Los pequeños enseguida regresaron a sus juegos, el único que se quedó a mi lado fue Blaz.

—Hijo, he pensado que debes intentarlo. No nos queda mucho más de quince minutos. Te he preparado algo de comida, también un poco de dinero. Algunos comentan que cerca del campo la resistencia polaca ayuda a los pocos que logran escapar.

—Pero no puedo dejaros —dijo Blaz, confundido.

—Quiero que des un beso a tus hermanos. Ellos vivirán a través de ti, tus ojos serán sus ojos, tus manos las de ellos, nuestra familia no será raída para siempre de la faz de la tierra.

Blaz comenzó a llorar, me abrazó y noté el calor de su cuerpo por última vez. Se despidió de sus hermanos, que lo abrazaban indiferentes para continuar con sus juegos. Sus ojos parecían querer retener los rostros delgados de todos ellos. El tiempo siempre devora con su insaciable apetito los recuerdos y las caras de las personas amadas. Únicamente la memoria los retiene con el esfuerzo de las lágrimas y el suspiro doloroso del amor.

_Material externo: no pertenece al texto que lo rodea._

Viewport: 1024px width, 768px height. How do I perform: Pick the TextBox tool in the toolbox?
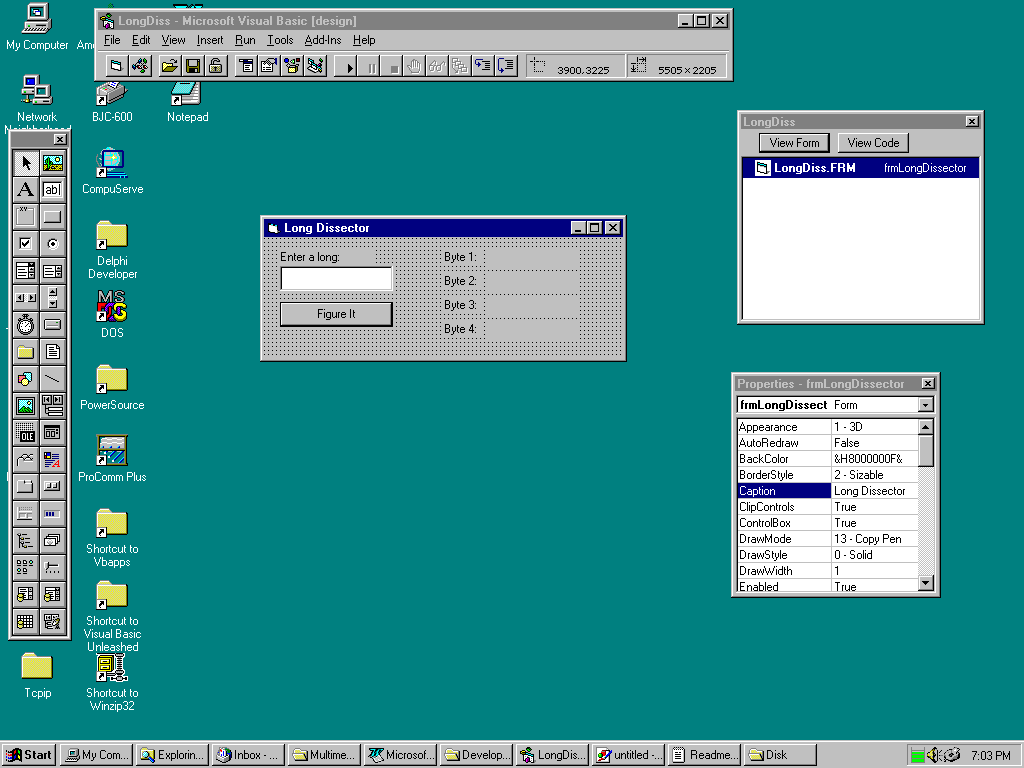(52, 190)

Le coloqué bien la gorra cuando estuvo frente a la puerta. Le acompañé hasta la puerta, coloqué sus ropas y le limpié la cara con un paño, después le di un último beso antes de que se alejara hacia la Sauna. Cuando desapareció entre los barracones, se escuchó una sirena. Noté un nudo en el estómago y contuve la respiración. Un silencio incómodo se impuso en todo el campo, después el sonido de motores y por último los ladridos de unos perros que se aproximaban. Entré de nuevo en la guardería. Miré a mis hijos, que estaban jugando, me senté a su lado y les ayudé a recortar unos papeles, mientras el mundo desaparecía a nuestros pies envuelto en fuego y ceniza. Recordé el rostro sonriente de Johann y quise creer que él sí se salvaría de la destrucción, que un día lograría reunirse con Blaz y juntos reconstruirían el edificio derruido de nuestra existencia. En aquellos últimos instantes pensé en el aroma a café de nuestro hogar y en los minutos previos al desayuno, cuando todos dormían acurrucados bajo la sombra de mis alas. «Bendita cotidianidad, que nada te rompa, nada te hiera ni niegue la belleza y el dulce trazo que dibujas en nuestras almas», escribí en el cuaderno antes de cerrar definitivamente sus hojas.